» Tue Aug 10, 2010 7:43 pm
Stable borders isn't that realistic, if you consider each province basically contains its own civilization, knit together by the bonds of empire politically, but not culturally. The borders might shift from time to time... but that would be as much the result of climate change as human volition.
It's a bit like how China's northern border wasn't exactly fixed at the Great Wall, but rather shifted north and south with the extension and receding of the arable land. (Similar border movement could be seen at Hadrian's Wall.) When the weather made land further north suited more to agriculture, the Chinese tended to grab the land, and the lands of the steppe barbarians would recede. When climate would reverse, and farmland would change to steppe, the northern border would recede with it.

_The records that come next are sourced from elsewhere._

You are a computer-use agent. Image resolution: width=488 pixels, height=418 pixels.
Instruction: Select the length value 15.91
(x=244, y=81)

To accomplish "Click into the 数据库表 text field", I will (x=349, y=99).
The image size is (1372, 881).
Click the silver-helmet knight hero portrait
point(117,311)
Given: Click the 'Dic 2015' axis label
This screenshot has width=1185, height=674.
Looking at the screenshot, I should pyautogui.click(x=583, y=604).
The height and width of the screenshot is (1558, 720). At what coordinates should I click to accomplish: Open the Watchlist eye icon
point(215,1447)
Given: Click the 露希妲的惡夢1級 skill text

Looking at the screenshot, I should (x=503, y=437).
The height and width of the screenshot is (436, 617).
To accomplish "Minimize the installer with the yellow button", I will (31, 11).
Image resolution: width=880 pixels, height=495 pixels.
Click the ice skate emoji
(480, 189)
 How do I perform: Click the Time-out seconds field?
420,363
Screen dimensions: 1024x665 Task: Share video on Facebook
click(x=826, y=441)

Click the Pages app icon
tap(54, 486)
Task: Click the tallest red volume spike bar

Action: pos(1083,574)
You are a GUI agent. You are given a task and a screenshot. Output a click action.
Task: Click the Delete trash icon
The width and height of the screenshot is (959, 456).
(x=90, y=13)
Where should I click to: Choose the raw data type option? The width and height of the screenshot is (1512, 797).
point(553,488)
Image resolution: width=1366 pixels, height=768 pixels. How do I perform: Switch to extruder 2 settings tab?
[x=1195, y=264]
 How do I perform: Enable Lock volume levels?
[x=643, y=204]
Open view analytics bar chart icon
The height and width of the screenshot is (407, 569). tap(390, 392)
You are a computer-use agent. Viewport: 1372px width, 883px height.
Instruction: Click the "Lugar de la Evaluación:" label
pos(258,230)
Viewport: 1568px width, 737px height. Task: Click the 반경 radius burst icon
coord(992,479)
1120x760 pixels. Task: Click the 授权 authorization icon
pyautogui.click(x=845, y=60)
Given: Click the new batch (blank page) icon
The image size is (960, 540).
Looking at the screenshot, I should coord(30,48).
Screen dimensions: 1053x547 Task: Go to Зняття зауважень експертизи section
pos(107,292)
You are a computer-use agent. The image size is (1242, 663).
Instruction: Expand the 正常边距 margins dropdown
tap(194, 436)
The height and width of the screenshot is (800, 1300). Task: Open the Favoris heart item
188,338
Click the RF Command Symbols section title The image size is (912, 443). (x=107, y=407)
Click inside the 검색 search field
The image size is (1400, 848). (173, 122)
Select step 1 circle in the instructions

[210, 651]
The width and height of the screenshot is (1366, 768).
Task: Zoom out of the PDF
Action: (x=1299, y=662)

I imagine the provincial borders of the Empire tend to move along similar lines. If you have a particularly cold century, the Nords are likely to conquer south a bit into Cyrodil. The Cyrodils return the favor whenever things warm up and lands to their north warm up to become more suited to Cyrodillic methods of cultivation, and less to Nordic methods. Likely the same is true to the south, the borders between Cyrodil, Black Marsh, and Elswyr. It's a question of to whom the land is worth most, which is most willing and able to shed blood to take or hold a particular piece of land, which is related to how much they expect to get out of it, which is related to how suited it happens to be to a particular group's methods of cultivation at the moment. I expect that provincial border changes would likely occur only at the margins, with the core areas, even if politically dominated by one group or another (whoever happens to hold the throne at the moment), mostly controlled by the people that belong to that province.